Given data section start
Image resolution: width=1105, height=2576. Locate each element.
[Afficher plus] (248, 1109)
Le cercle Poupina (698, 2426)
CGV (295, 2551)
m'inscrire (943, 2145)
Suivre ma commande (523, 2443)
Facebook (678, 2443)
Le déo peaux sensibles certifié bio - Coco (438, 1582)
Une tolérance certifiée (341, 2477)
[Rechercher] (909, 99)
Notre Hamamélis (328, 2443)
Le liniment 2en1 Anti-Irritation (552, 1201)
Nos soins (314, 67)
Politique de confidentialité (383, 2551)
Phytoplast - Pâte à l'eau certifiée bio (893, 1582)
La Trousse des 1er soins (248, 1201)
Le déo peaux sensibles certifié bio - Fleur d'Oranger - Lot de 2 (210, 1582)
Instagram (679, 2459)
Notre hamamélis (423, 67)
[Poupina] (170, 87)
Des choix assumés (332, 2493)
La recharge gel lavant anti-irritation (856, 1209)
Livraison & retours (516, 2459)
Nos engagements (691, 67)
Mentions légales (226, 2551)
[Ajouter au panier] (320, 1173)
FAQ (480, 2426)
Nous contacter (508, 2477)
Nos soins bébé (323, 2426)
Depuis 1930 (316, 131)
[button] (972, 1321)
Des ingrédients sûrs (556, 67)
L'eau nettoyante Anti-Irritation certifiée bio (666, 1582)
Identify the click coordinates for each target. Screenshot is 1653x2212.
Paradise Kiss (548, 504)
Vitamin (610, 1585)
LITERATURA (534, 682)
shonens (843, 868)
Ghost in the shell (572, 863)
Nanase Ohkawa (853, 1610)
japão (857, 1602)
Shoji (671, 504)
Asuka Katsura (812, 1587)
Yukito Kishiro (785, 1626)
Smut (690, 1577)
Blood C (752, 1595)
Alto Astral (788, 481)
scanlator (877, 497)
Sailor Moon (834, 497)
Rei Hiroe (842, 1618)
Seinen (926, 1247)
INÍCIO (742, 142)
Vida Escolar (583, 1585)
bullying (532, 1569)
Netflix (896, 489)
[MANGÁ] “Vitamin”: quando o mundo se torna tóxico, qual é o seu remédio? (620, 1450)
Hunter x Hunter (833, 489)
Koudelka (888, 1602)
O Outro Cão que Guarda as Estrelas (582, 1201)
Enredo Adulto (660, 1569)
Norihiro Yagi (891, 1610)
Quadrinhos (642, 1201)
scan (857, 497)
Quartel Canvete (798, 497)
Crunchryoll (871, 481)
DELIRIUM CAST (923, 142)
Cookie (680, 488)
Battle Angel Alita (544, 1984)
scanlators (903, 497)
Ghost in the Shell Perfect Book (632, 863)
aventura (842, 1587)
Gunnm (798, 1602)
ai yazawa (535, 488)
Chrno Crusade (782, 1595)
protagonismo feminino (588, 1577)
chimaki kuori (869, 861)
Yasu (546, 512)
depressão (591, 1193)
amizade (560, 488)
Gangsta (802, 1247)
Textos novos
Given data section end
How to complete this task
Scanning the data above, count the lines in which the string "peaux" occurs and state only the count.

Solution to this problem
2